### SELECTED EXCERPT
The season may impose it, but the comparison’s worth making anyway. Ikiru, Akira Kurosawa’s moving 1952 masterpiece, is, among other things, an alternate version of Frank Capra’s Christmas classic, It’s a Wonderful Life. The ideology is different (Ikiru represents the reformist idealism of postwar Japan, just as It’s a Wonderful Life expresses postwar America’s longing for continuity with the past), but the similarities are striking. Above all, both films hinge on a crucial moment of vision, in which a man confronts his own annihilation as a possibility. But Capra’s movie flirts with the dread of nonexistence only to banish it from its realm. In Ikiru, death is embraced.

Near the beginning of Ikiru, Watanabe (Takashi Shimura), a section chief in a city government, learns that he will soon die of cancer. He resolves to seek value in his wasted life. This second chance is the equivalent of that granted to Capra’s George Bailey, who’s tempted to throw away his existence as worthless and then saved by the sight of what his small town would be like had he never been born. But in Ikiru, everything we see, are told, or can infer about Watanabe’s career corroborates his own judgment on it: for 30 years he’s been like a dead person.

### REQUIRED ACTION
Continue the essay comparing Ikiru and It's a Wonderful Life above, starting right after its last sentence.

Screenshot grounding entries
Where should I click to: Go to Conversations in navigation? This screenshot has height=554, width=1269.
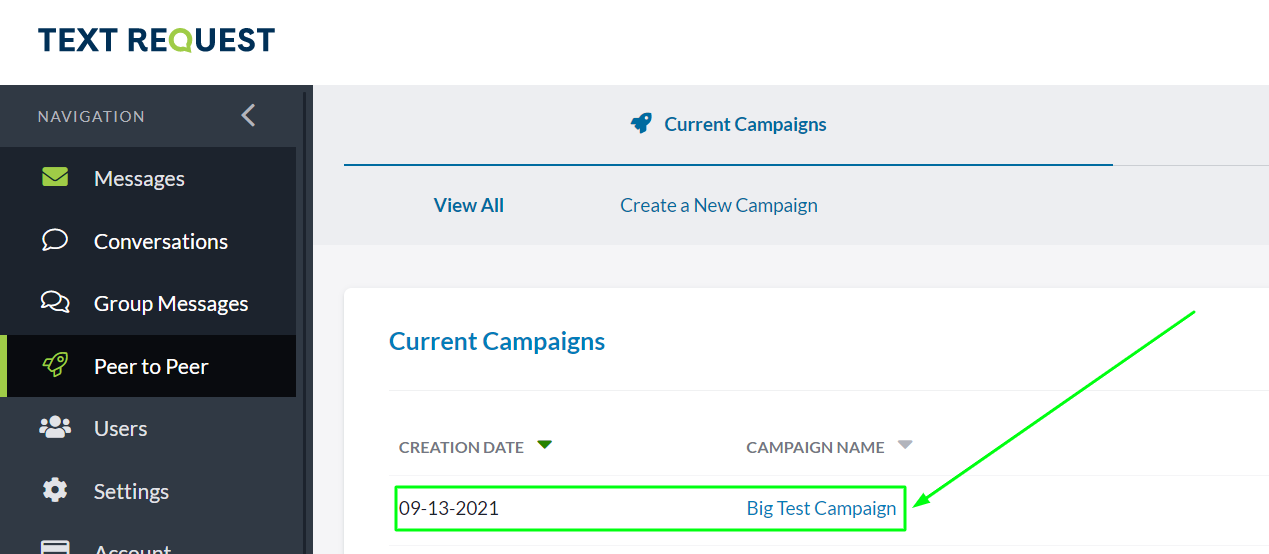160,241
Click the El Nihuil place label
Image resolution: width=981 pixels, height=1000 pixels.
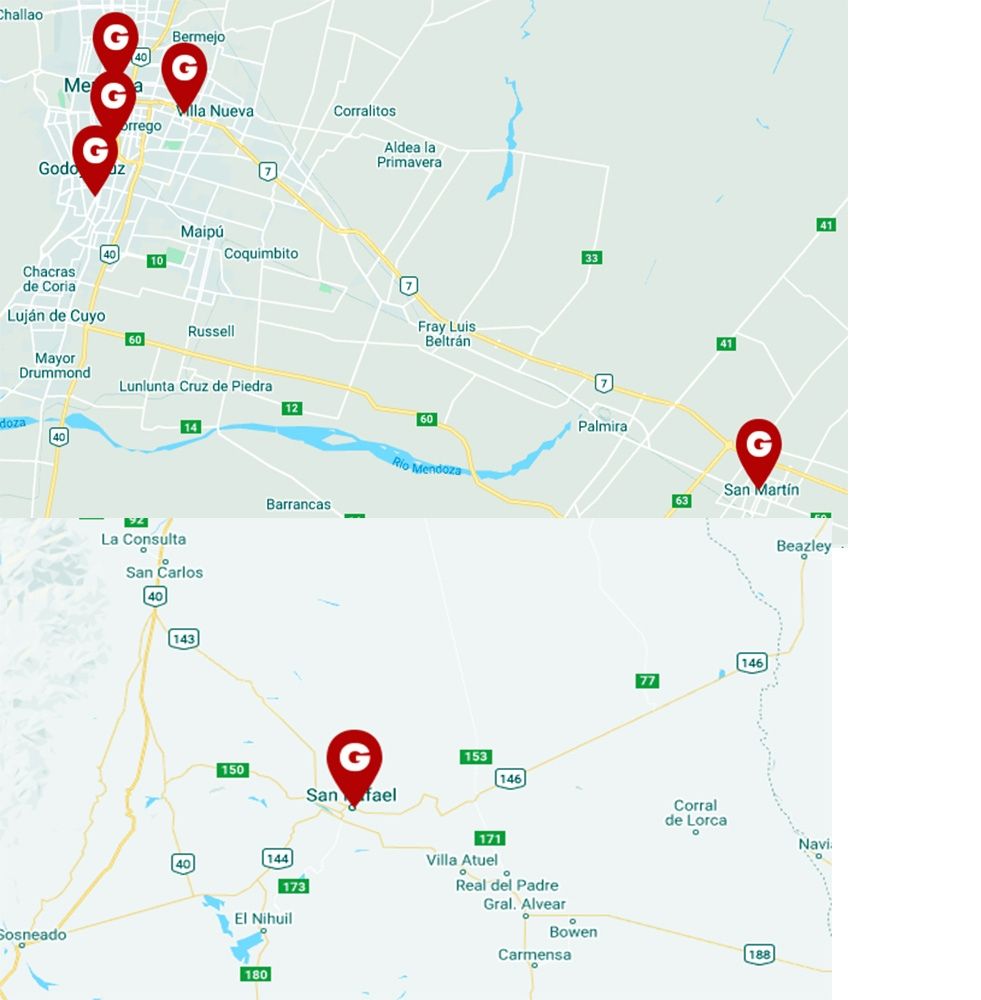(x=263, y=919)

### YOUR RESPONSE
For his co-workers, his son, and his son’s wife, he barely exists: he’s already a ghost, a "mummy" — the nickname given him by a co-worker (Miki Odagiri). The death sentence he receives at the hospital merely confirms it. And for the first days after this sentence, Watanabe lives more than ever as if he were already dead. He vanishes from his office, leaving behind an empty workspace surrounded by accumulating paperwork (for which no one is waiting too impatiently, it seems). He tries but fails to make contact with the son for whom, in his own mind, he has sacrificed everything. We see Watanabe paralyzed, withdrawn from the world: frozen on the stairs leading to his son’s room, huddled weeping under a blanket.

His wild night out with a chance acquaintance ends in an exhausted stalemate with the unfamiliar world of good times. He seeks the company of the girl from the office, trying to buy her youth; she’s frightened and repelled by his need. But she inadvertently gives him the hint — "Do something" — that makes him finally come to life.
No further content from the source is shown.